Amiloride-sensitive sodium-hydrogen exchange in osmotically shrunken rabbit red blood cells.

As part of a detailed study of cell volume regulation in high-potassium mammalian erythrocytes, we have characterized ouabain-insensitive sodium transport in normal and osmotically shrunken rabbit red cells. In cells of normal volume and physiological pH, there is no amiloride-inhibited component of the sodium efflux (into either sodium-containing or sodium-free media). Osmotic shrinkage activates an amiloride-sensitive (50% inhibitory concentration = 10(-5) M) sodium transport system that can catalyze net sodium movement in either direction. This system appears to be distinct from the sodium-sodium (sodium-lithium) counter-transporter that operates in cells of normal volume.
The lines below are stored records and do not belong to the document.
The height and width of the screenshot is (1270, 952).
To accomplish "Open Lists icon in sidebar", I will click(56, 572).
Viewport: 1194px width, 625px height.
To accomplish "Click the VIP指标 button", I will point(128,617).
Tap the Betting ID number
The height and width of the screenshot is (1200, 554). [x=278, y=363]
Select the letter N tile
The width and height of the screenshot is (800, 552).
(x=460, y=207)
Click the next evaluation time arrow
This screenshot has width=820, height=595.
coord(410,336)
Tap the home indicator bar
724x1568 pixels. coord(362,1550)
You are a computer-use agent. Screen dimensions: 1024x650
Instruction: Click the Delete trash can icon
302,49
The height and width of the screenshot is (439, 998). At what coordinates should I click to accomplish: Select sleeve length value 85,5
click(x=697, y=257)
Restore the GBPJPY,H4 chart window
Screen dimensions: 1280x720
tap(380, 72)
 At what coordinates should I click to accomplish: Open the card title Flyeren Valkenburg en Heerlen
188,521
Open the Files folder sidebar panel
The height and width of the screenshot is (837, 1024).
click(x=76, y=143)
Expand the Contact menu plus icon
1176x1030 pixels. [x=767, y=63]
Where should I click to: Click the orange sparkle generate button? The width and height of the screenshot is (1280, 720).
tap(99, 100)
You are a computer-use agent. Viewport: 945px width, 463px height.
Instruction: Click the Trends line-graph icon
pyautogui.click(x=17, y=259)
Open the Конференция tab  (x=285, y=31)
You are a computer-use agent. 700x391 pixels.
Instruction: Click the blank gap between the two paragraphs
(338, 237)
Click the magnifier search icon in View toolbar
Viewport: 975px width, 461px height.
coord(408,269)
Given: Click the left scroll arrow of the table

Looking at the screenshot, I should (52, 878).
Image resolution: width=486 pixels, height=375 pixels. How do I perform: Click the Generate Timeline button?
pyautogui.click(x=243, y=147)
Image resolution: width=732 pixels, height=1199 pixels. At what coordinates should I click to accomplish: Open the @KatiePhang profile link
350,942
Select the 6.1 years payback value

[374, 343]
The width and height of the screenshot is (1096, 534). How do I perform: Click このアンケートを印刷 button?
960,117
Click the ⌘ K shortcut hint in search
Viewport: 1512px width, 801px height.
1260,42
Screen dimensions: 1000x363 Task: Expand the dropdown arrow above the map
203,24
Replacement of chloride with acetate does not inhibit the sodium flux, but replacement with either nitrate or thiocyanate is inhibitory. An inward sodium gradient in shrunken cells induces a net uphill efflux of acid equivalents, indicating that the sodium transport is a sodium-hydrogen exchange. However, a sevenfold inward gradient of hydrogen ions (pHo = 6.4; pHi = 7.2) does not stimulate net sodium efflux in shrunken cells. This suggests that the extracellular affinity of the transport site for hydrogen ions is high, and that there is an extracellular noncompetitive inhibitory site for proton binding. Bilateral pH reduction stimulates an amiloride-inhibitable sodium flux in cells of normal volume; this indicates that, as has been found in kidney, brain, and lymphocytes, there is an intracellular protonation site that can activate the transport. Shrinkage of the cells shifts the pH dependence of the transport, suggesting that part of the signal for the osmotic activation of the transport is a shift in the pKa of this modifier site.